(Stored data)
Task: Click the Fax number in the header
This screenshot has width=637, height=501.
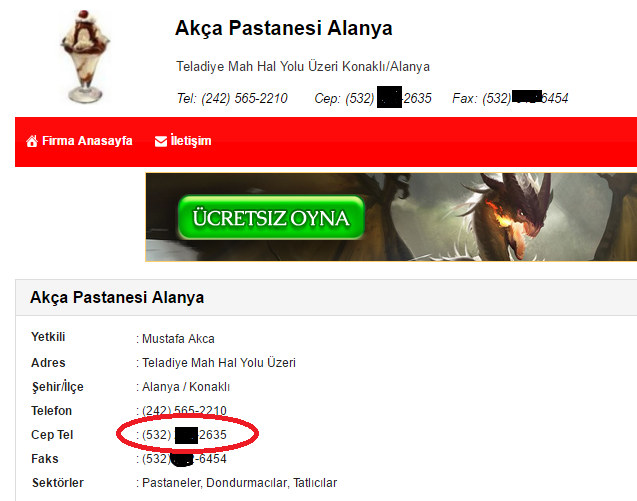Action: [x=525, y=98]
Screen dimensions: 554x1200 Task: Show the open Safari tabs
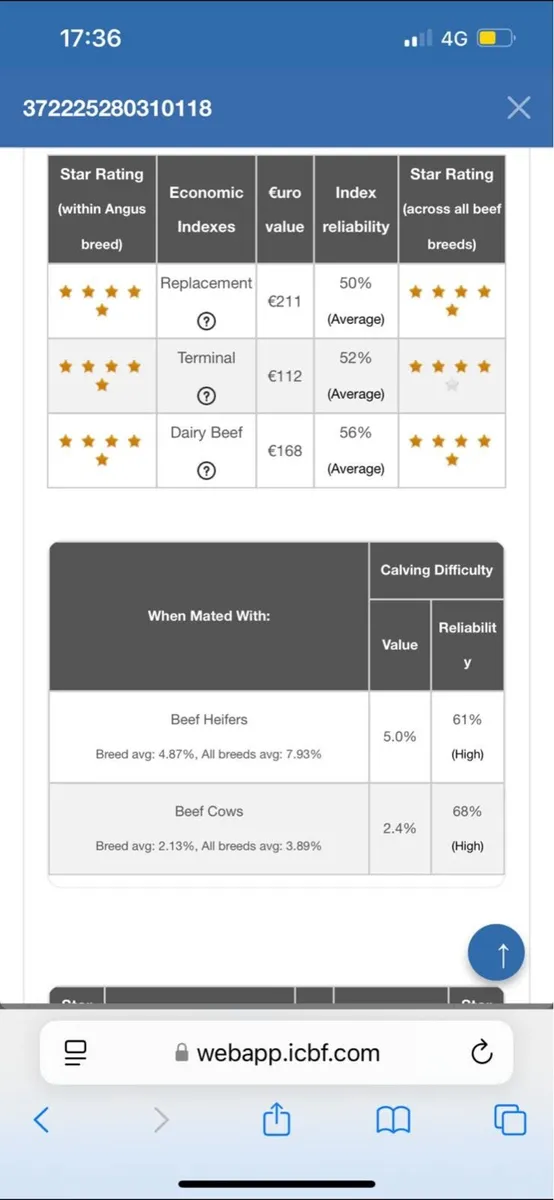tap(511, 1120)
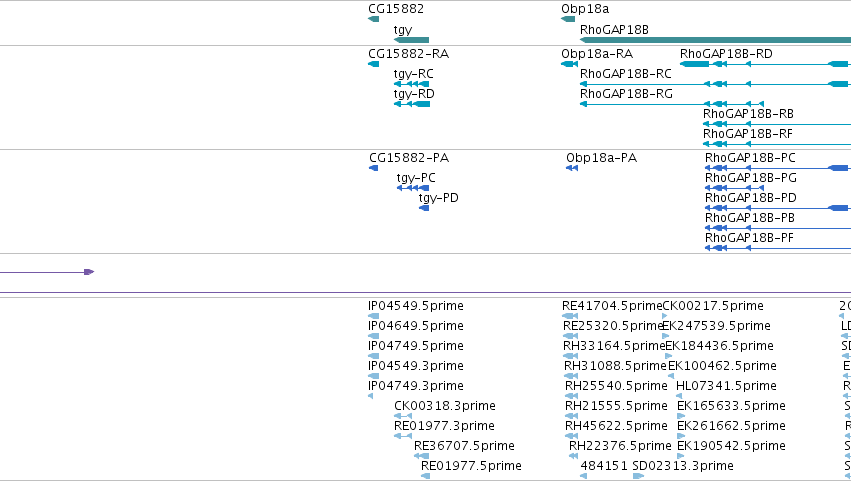Click the CG15882-PA protein glyph
This screenshot has height=481, width=851.
click(x=373, y=168)
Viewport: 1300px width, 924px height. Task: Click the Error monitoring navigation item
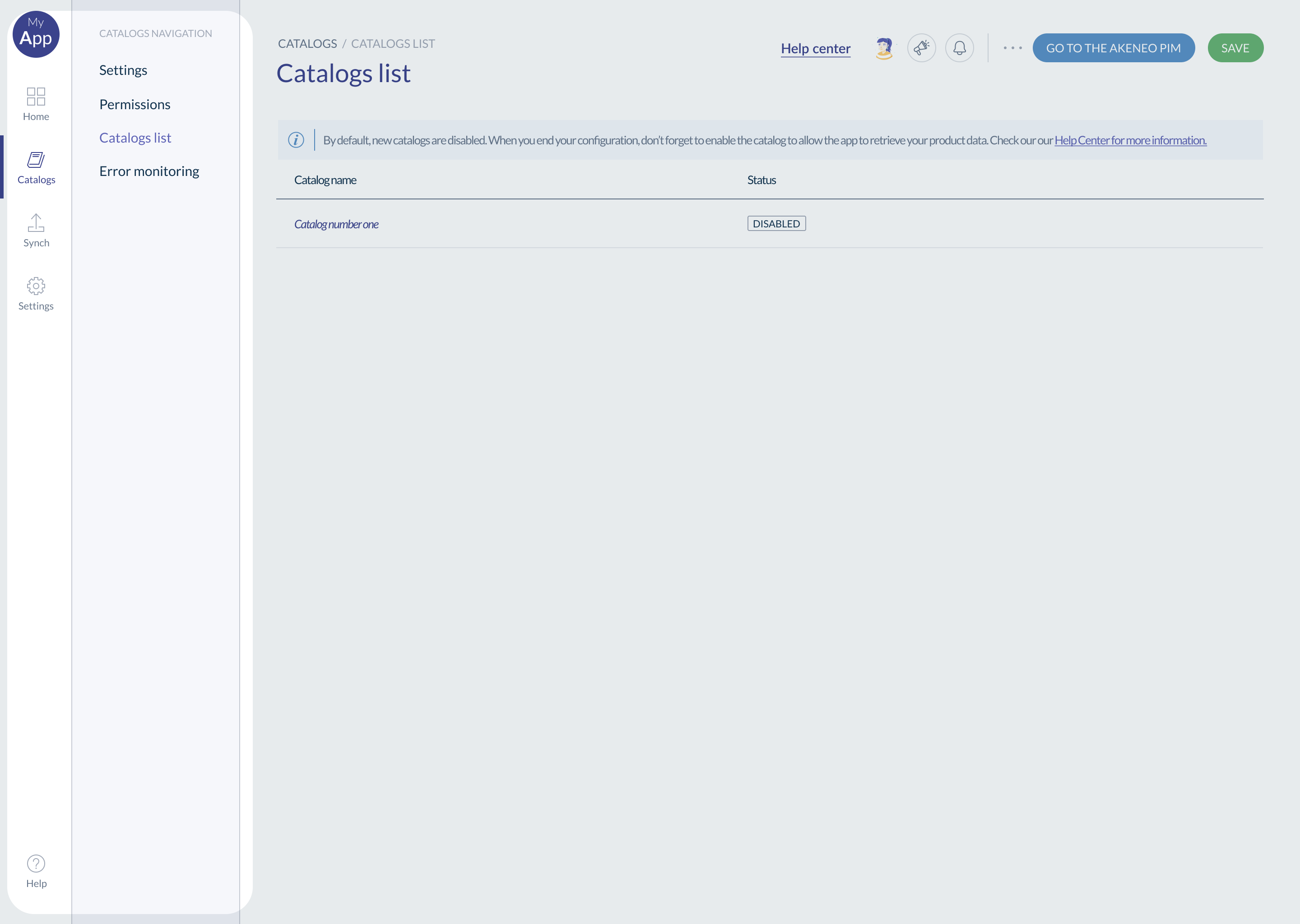[x=149, y=171]
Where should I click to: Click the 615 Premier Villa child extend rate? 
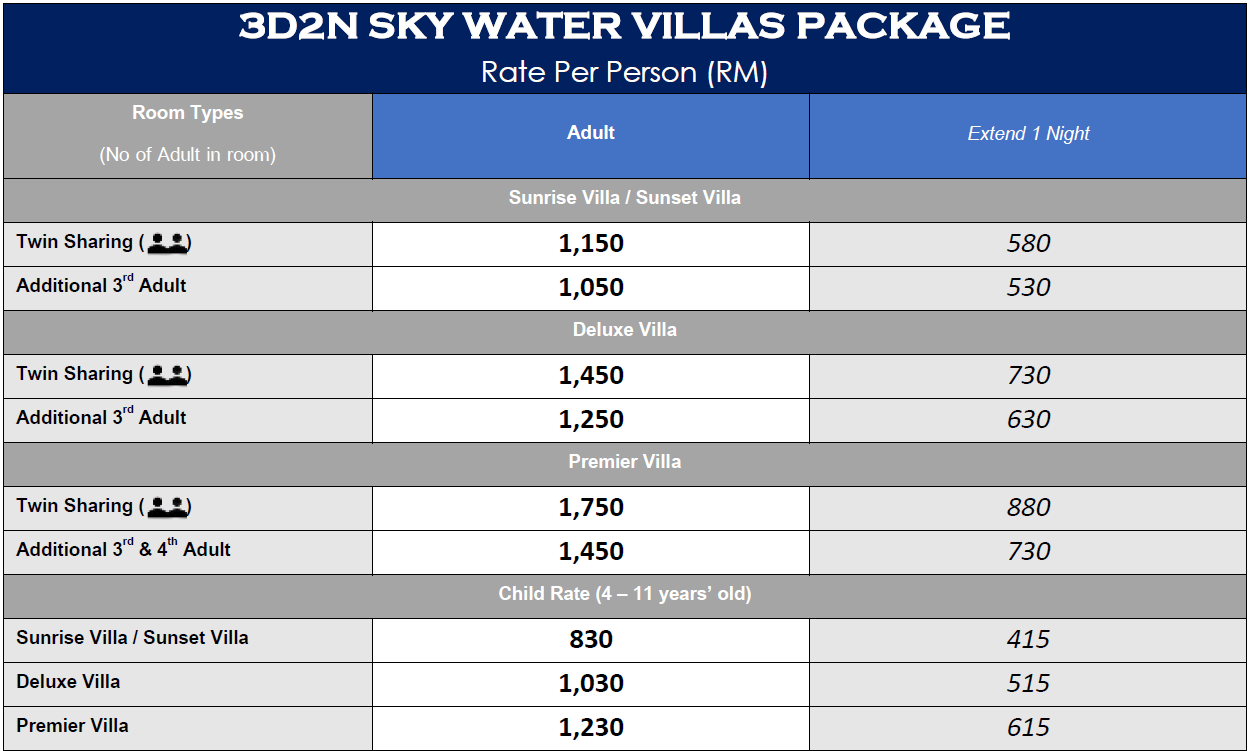point(1029,728)
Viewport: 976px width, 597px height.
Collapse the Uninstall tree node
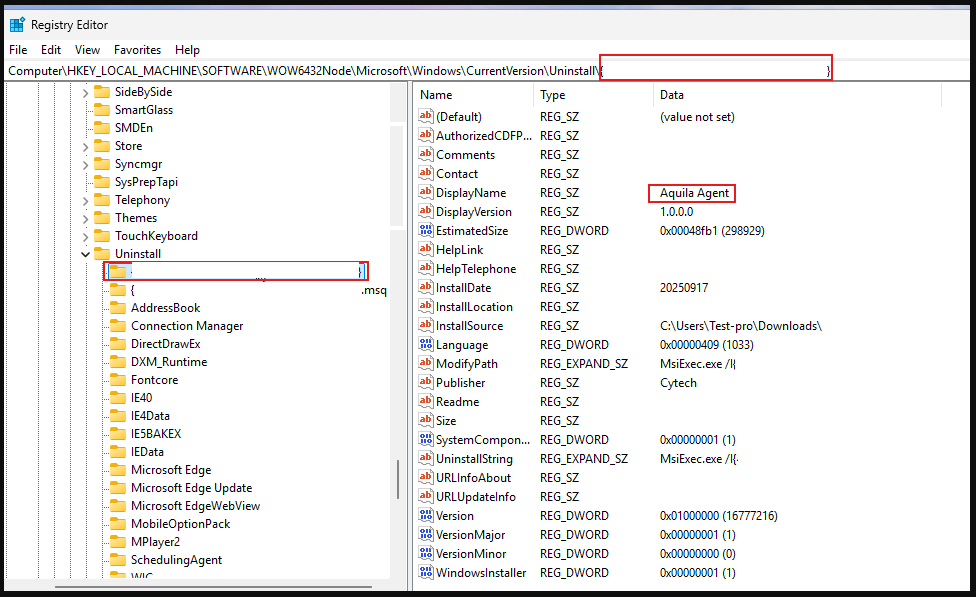point(85,254)
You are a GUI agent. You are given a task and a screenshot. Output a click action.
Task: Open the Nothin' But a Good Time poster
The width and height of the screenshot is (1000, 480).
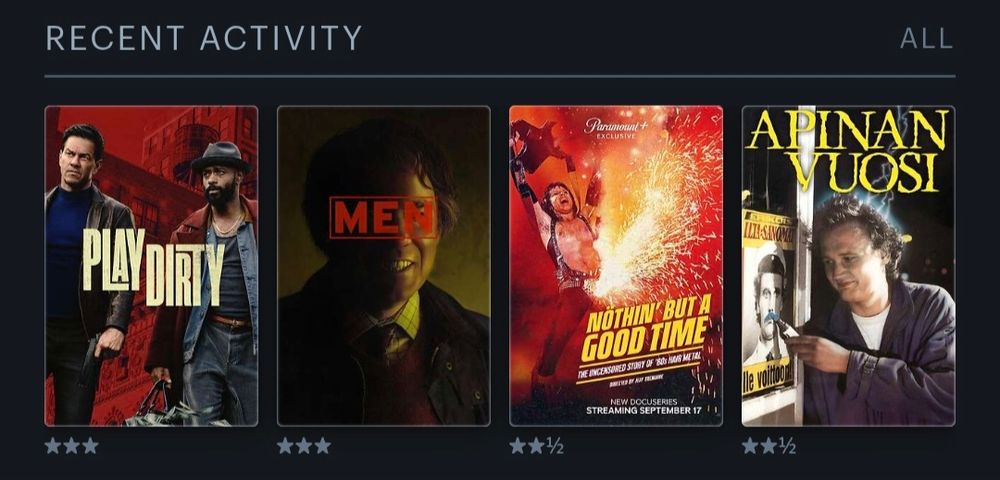[616, 266]
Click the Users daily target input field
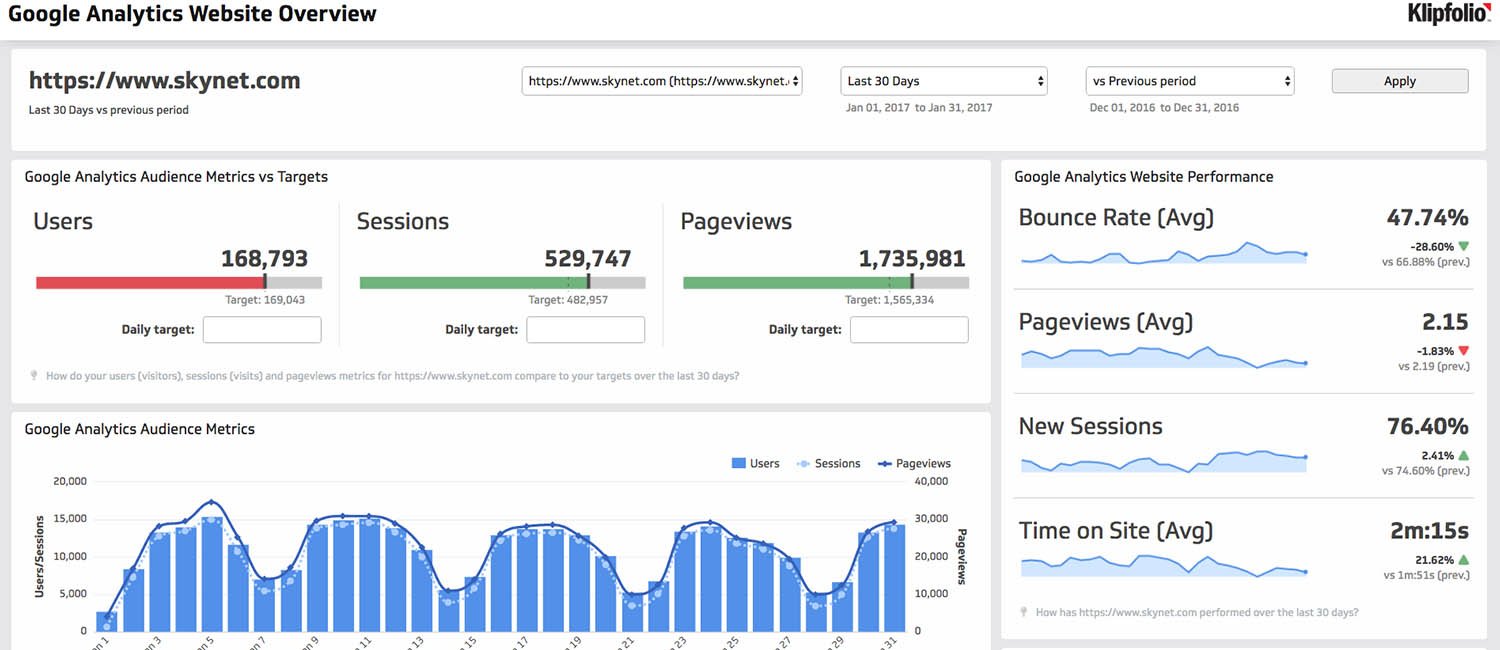Image resolution: width=1500 pixels, height=650 pixels. (262, 330)
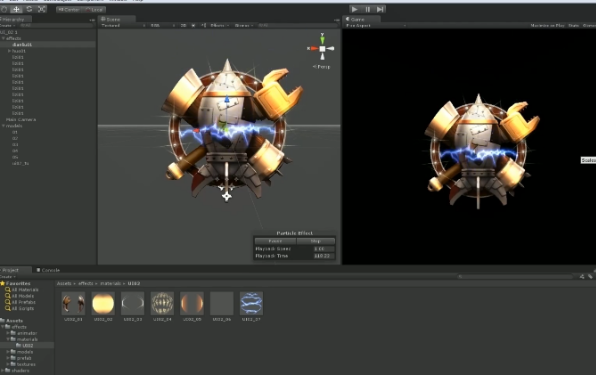Click the Play button
Image resolution: width=596 pixels, height=375 pixels.
[x=355, y=9]
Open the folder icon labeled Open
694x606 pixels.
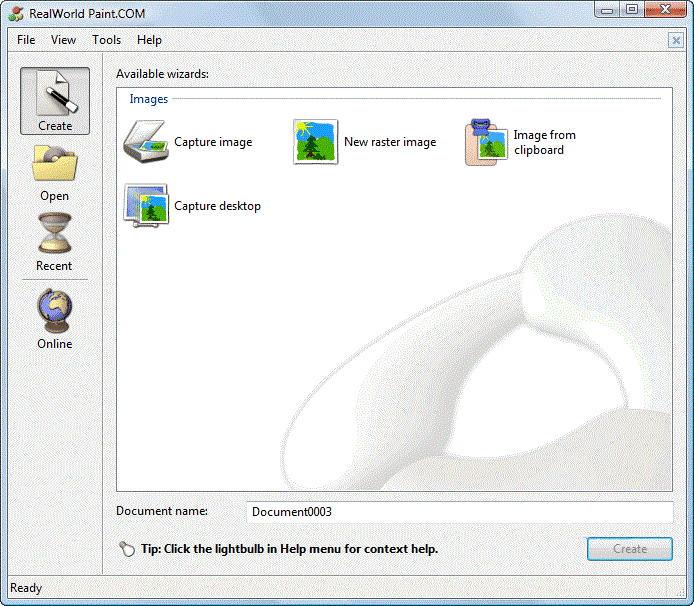55,171
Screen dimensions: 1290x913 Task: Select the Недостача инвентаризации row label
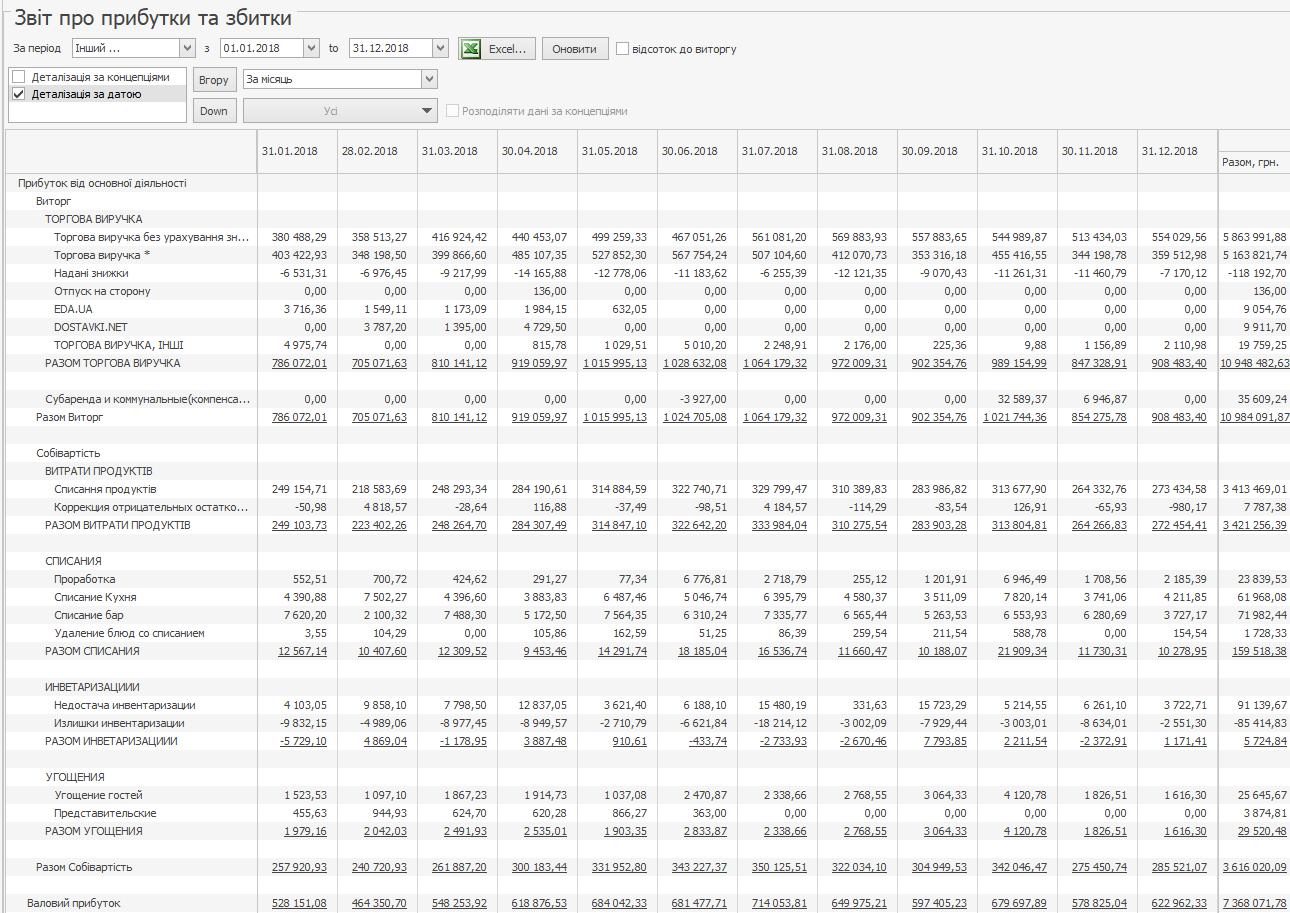(x=125, y=705)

Work order → Copy nothing but the lines from the start of the entries through the line with "You are a GUI". Write them out exactly, without pictures.

Solution to this problem →
Task: Click the Fax number in the header
This screenshot has width=637, height=501.
Action: [x=525, y=98]
Screen dimensions: 554x1200 Task: Show the open Safari tabs
tap(511, 1120)
Click the CG15882-PA protein glyph
This screenshot has height=481, width=851.
click(x=373, y=168)
Viewport: 1300px width, 924px height. Task: Click the Error monitoring navigation item
[x=149, y=171]
Where should I click to: Click the 615 Premier Villa child extend rate? 
point(1029,728)
Viewport: 976px width, 597px height.
Collapse the Uninstall tree node
point(85,254)
You are a GUI agent. You are given a task and a screenshot. Output a click action.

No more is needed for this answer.